Data for this task:
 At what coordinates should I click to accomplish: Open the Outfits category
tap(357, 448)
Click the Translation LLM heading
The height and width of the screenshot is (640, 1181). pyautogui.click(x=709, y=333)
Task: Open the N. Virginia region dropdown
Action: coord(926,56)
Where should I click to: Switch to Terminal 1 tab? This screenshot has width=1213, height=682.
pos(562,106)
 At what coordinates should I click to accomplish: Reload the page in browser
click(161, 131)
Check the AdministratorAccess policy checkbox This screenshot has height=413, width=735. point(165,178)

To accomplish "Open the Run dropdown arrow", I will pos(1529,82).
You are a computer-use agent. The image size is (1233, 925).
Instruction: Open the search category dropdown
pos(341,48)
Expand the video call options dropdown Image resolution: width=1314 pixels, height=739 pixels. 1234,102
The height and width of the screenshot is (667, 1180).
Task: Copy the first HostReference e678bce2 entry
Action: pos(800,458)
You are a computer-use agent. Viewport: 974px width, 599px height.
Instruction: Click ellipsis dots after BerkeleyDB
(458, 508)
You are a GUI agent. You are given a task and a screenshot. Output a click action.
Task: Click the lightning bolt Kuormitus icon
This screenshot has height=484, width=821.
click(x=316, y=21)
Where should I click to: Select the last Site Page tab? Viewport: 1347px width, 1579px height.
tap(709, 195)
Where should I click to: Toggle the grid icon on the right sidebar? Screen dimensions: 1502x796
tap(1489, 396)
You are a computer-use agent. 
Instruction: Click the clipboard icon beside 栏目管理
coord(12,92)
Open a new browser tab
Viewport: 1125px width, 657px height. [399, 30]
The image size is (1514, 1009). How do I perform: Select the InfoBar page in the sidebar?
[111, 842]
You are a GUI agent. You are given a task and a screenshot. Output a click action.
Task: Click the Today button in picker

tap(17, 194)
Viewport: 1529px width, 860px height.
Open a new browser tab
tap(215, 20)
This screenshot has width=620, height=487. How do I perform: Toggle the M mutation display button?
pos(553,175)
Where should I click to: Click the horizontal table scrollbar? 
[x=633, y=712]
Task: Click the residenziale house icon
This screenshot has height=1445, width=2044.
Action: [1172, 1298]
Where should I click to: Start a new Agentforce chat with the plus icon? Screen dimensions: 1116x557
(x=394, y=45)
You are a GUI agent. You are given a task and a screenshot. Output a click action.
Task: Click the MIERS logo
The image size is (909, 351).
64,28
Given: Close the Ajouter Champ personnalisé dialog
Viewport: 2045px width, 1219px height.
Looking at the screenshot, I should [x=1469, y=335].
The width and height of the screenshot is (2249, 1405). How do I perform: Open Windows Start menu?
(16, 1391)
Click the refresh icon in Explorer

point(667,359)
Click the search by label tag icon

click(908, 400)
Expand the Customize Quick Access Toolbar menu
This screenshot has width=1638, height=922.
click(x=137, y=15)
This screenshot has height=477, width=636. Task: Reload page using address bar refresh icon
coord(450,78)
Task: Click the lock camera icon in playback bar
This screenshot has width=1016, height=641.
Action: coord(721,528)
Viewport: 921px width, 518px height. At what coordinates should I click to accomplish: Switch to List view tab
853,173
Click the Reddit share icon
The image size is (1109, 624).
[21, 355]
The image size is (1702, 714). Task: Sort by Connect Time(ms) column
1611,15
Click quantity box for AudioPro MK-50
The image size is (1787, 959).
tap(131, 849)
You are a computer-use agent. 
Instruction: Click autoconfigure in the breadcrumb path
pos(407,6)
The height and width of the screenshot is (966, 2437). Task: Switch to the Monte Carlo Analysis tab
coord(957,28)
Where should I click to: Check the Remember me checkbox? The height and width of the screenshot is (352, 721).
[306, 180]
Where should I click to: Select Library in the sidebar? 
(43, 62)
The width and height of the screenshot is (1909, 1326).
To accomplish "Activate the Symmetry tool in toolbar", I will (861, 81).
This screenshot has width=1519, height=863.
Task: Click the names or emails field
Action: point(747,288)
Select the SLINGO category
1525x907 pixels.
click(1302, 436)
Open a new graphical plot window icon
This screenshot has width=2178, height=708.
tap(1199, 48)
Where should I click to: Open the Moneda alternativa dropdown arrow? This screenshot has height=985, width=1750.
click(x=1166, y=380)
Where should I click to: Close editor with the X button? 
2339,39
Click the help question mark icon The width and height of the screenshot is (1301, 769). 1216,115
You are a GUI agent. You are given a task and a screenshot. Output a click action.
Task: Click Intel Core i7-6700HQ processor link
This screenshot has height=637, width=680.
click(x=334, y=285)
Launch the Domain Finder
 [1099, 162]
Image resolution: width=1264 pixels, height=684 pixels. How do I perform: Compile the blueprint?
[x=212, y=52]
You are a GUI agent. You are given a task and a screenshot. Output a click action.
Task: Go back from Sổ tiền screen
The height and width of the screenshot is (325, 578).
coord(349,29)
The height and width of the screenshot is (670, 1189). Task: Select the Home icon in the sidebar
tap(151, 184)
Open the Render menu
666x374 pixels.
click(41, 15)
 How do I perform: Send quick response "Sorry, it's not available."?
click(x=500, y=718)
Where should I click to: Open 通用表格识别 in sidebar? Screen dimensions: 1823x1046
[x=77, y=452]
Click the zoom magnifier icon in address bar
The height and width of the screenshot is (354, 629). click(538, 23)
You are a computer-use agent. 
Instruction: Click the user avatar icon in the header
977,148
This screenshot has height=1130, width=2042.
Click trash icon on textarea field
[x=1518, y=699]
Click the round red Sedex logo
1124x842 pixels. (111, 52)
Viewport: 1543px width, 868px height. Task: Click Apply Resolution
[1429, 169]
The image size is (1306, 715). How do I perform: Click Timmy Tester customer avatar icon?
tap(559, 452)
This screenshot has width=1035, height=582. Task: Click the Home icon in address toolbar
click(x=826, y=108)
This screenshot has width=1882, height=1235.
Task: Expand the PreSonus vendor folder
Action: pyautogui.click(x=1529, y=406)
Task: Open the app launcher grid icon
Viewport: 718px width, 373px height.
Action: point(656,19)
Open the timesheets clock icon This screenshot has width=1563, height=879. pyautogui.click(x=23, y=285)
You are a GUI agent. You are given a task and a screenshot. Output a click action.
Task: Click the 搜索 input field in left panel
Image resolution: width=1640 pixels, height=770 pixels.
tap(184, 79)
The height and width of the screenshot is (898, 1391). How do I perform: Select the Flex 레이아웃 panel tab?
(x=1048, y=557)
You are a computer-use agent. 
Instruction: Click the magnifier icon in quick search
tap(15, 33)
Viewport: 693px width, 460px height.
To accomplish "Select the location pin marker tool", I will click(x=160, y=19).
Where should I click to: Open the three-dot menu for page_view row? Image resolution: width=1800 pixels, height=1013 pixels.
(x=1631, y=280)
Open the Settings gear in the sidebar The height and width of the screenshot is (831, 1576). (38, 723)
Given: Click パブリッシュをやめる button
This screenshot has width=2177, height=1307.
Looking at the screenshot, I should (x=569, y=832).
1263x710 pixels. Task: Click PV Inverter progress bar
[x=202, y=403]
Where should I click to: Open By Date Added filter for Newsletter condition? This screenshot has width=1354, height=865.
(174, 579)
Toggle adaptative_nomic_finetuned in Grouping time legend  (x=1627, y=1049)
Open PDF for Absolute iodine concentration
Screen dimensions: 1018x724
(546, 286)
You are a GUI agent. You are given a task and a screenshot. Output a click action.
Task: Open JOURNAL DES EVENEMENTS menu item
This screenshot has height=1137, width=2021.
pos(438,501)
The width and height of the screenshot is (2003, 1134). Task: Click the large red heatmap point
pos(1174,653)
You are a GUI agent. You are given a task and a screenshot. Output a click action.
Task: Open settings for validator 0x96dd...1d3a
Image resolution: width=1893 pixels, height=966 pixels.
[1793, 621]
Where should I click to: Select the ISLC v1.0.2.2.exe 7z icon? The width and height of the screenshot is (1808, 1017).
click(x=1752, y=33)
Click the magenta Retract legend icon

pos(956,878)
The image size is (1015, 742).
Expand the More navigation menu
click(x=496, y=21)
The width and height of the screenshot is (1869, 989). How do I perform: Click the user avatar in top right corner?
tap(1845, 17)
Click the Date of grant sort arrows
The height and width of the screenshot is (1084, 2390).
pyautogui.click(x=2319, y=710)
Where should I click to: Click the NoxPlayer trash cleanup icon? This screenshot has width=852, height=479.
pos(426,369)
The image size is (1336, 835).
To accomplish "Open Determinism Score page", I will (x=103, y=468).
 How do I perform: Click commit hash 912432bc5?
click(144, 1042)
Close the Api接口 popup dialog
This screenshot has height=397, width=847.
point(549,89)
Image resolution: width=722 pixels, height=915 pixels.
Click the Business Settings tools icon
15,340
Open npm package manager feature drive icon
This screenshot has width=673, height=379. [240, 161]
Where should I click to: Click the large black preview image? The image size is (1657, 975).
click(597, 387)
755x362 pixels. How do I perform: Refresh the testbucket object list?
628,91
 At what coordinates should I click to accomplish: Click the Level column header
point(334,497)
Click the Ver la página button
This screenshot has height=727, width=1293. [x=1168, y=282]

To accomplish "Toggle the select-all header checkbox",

Brief: Restate word for word each line of the data from the one with "The width and height of the screenshot is (1869, 989)." to the last, keeping both ends.

Answer section:
The width and height of the screenshot is (1869, 989). How do I perform: Click the user avatar in top right corner?
tap(1845, 17)
Click the Date of grant sort arrows
The height and width of the screenshot is (1084, 2390).
pyautogui.click(x=2319, y=710)
Where should I click to: Click the NoxPlayer trash cleanup icon? This screenshot has width=852, height=479.
pos(426,369)
The image size is (1336, 835).
To accomplish "Open Determinism Score page", I will (x=103, y=468).
 How do I perform: Click commit hash 912432bc5?
click(144, 1042)
Close the Api接口 popup dialog
This screenshot has height=397, width=847.
point(549,89)
Image resolution: width=722 pixels, height=915 pixels.
Click the Business Settings tools icon
15,340
Open npm package manager feature drive icon
This screenshot has width=673, height=379. [240, 161]
Where should I click to: Click the large black preview image? The image size is (1657, 975).
click(597, 387)
755x362 pixels. How do I perform: Refresh the testbucket object list?
628,91
 At what coordinates should I click to accomplish: Click the Level column header
point(334,497)
Click the Ver la página button
This screenshot has height=727, width=1293. [x=1168, y=282]

To accomplish "Toggle the select-all header checkbox",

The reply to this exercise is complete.